My first pregnancy was going well.  After attending a birthday party until late it seemed when we got home that I was experiencing back pain. It was getting very intense. My due date was 5 1/2 weeks away so how could it possibly be labour? Something didn’t feel right and so I was taken to hospital. After being examined the doctor stated that there was nothing they could do to stop me from going into labour. That in fact I was in labour and this first born baby was going to arrive early. All sorts of fears and worries flooded my mind. To begin with I had no idea what child birth was like and suddenly I was faced with a premature childbirth. After 11 or so hours of intense labour my Joshua was born. He was tiny and weighed a little over 2 kg. There was no possibility of cuddles as he was rushed into a special crib and given oxygen. The first cuddle I got with him was after 3 days. It was a brief cuddle. Everything turned out well after lots of ups and downs both physically on my end and Joshua’s. Three weeks went by and Joshua was given permission to come home.

Having had such an experience with my first baby taught me so much. I was stretched beyond my comfort zone. Each step with Joshua was one of learning. After a few months I became more confident  looking after him. Eventually routine came into place and my life became more manageable. I was able to enjoy my new baby.

The experiences I went through with Joshua prepared me for all four of the other babies that were yet to be born. This meant that I was no longer as apprehensive about pregnancy and labour. I had experience. I was stronger and more capable of taking care of a family with lots of little onesIn the midst of new experiences we are faced with many unknowns. We often don’t realise everything we go through in life somewhat prepares us for the future. While there is no book detailing the future to come, it amazes me how all of the experiences I have endured have equipped me unawares. It seems that each difficulty that I have ever faced has increased in intensity. Which continues to stretch and challenge always to newer heights providing  me perseverance and persistence. The different levels of challenge have given me an ability to outlast the pain barrier. In fact as I am navigating my new season right now on many occasions I think back only a few years and know without a doubt that had I gone through what I am going through now I would not have managed.
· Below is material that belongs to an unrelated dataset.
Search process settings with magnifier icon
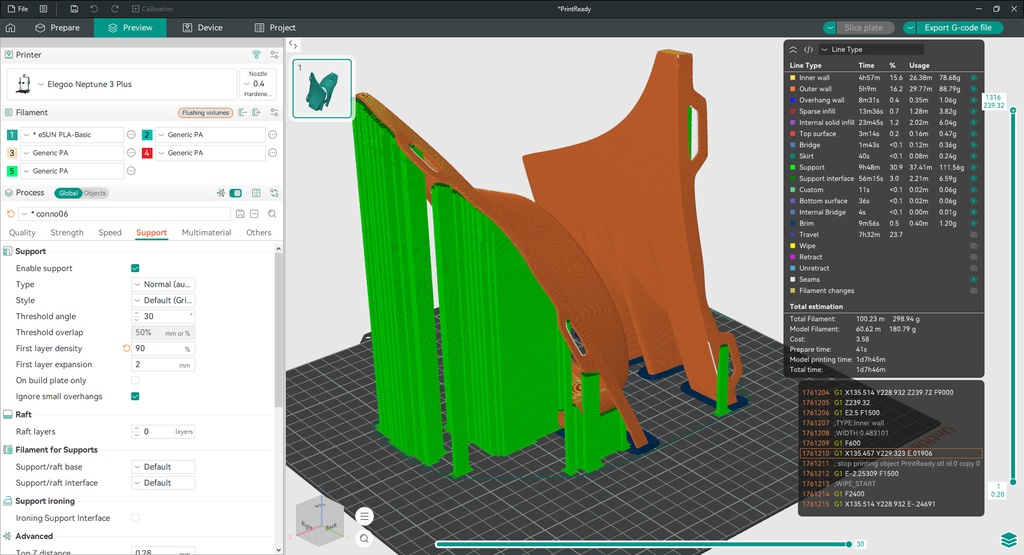 click(272, 214)
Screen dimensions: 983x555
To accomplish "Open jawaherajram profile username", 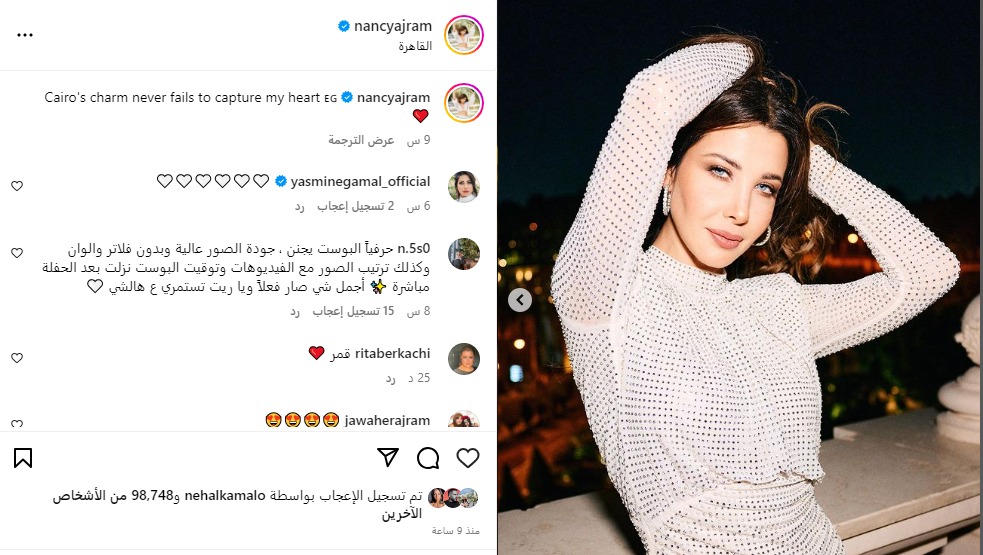I will 387,421.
In recent days I have felt like quite the novice. For 27 years I only knew marriage. Now I am learning what it is to be walking through a marriage breakdown. I may feel like a novice yet I am still here and breathing, I am moving forward each day, learning and growing stronger. I’m developing new skills and am being stretched once again.

Over 20 years ago we moved away from family here in Canberra. It was the hardest moment of my life knowing that family was not going to be around the corner. I missed my parents and sisters so much until eventually I accepted the fact that we lived far away. Somehow i have done full circle and landed right back where I started only this time without my adult children. I love all of my children so much that words dont come close in expressing my heart for each of them. As I make my new life here in Canberra I am being stretched yet again missing my own children incredibly. I recognise that I have been in this position decades ago with my own parents and sisters.

No experience we go through in life is ever wasted. Each experience the good or the bad trains us to be strong and enduring. There may not be a personalised book detailing our exact future yet we can take courage from the idea that we will get through life’s incredible challenges. We may feel like a novice perhaps lacking confidence. Take heart in the fact that what you have been through has equipped you for today.

You will get through it and keep growing, learning and becoming stronger!